_EXERCISE TASK_: Retype the records from the line with "Task: Click the greyed-out Edit button" up to and including the line with "Action: point(63,155)", changing nothing.

_ _ _ _ _

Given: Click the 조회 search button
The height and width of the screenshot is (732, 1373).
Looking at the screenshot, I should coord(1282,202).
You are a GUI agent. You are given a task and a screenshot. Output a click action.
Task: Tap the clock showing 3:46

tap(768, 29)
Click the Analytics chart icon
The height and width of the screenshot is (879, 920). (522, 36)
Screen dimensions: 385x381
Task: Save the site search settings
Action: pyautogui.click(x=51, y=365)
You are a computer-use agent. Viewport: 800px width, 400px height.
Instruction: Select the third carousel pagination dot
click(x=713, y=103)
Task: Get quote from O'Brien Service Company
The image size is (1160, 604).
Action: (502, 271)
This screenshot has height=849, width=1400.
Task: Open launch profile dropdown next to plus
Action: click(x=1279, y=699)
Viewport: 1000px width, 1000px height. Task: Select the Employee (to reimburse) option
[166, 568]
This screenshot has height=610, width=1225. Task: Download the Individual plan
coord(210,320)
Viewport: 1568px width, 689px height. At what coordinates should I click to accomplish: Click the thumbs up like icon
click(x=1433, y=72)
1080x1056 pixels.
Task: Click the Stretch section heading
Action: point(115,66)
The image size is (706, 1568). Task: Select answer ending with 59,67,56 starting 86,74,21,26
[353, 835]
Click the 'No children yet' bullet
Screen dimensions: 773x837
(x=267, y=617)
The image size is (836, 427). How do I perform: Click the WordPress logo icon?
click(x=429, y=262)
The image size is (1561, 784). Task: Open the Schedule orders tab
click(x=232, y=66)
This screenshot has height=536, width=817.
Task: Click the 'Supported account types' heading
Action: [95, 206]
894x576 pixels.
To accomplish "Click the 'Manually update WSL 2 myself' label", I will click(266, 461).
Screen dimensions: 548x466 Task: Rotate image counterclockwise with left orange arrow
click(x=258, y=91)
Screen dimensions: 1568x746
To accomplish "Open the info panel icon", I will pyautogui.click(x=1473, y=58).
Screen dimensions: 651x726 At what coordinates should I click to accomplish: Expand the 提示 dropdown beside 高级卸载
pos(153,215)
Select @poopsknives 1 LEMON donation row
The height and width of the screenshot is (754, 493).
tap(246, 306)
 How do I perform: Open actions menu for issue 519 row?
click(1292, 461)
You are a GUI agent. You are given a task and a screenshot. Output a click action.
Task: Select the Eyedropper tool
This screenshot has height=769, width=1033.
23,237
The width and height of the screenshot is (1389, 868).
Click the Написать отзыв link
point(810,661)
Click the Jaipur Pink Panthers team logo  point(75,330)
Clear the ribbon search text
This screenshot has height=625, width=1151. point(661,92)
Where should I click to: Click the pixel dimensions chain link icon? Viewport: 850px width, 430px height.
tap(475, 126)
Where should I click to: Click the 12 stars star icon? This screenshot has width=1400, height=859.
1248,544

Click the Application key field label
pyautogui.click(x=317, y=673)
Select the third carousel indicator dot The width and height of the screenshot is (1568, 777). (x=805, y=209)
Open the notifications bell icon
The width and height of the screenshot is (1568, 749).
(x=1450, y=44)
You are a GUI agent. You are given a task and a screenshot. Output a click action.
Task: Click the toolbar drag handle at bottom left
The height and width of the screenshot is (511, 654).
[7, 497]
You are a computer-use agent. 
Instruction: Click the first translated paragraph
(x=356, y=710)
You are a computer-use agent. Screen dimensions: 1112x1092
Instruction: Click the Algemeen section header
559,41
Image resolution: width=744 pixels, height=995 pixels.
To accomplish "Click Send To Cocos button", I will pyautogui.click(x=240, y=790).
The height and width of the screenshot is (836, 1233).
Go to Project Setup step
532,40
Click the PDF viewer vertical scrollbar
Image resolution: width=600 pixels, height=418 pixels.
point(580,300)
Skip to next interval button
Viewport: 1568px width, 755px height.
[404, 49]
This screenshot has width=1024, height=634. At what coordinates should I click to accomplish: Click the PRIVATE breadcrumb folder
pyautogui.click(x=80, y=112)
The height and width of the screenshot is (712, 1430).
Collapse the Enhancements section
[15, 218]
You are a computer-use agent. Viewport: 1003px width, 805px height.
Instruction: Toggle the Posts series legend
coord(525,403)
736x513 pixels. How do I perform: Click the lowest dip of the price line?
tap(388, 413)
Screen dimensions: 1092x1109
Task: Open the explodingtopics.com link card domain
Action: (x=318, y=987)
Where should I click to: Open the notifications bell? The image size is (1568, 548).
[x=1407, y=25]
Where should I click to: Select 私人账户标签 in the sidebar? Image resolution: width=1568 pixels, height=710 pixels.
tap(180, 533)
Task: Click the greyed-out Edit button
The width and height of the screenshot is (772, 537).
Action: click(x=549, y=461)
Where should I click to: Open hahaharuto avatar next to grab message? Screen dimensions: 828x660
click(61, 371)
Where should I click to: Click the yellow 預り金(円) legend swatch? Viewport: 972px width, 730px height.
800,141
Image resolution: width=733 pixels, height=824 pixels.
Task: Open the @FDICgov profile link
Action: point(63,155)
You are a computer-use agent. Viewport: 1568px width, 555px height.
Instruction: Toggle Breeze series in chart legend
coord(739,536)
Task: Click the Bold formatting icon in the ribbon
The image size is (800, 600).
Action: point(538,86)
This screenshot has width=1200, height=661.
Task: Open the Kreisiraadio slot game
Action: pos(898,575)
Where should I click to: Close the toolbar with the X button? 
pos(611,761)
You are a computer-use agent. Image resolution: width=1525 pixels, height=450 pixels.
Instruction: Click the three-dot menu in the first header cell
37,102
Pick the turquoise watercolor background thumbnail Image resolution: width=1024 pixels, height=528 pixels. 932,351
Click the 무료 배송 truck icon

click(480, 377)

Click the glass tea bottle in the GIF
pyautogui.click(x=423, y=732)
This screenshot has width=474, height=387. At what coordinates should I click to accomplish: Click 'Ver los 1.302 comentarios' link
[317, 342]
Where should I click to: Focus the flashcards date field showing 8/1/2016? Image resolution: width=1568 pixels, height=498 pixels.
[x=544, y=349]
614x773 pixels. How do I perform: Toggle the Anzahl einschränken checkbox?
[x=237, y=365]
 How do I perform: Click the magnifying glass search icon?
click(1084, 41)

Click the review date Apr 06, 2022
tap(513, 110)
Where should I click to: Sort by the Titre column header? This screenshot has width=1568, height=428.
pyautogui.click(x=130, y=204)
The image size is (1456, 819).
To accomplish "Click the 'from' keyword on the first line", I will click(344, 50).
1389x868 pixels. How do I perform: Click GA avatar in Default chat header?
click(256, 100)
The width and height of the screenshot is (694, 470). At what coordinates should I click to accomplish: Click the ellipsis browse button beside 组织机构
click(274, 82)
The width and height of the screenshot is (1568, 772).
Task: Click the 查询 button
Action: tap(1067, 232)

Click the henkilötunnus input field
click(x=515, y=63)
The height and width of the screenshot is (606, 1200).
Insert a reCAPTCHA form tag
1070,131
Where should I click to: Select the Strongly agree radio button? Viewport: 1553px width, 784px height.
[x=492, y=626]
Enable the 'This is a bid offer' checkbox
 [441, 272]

_ _ _ _ _

_TASK ANSWER_:
Task: Click the greyed-out Edit button
The width and height of the screenshot is (772, 537).
Action: click(x=549, y=461)
Where should I click to: Open hahaharuto avatar next to grab message? Screen dimensions: 828x660
click(61, 371)
Where should I click to: Click the yellow 預り金(円) legend swatch? Viewport: 972px width, 730px height.
800,141
Image resolution: width=733 pixels, height=824 pixels.
Task: Open the @FDICgov profile link
Action: point(63,155)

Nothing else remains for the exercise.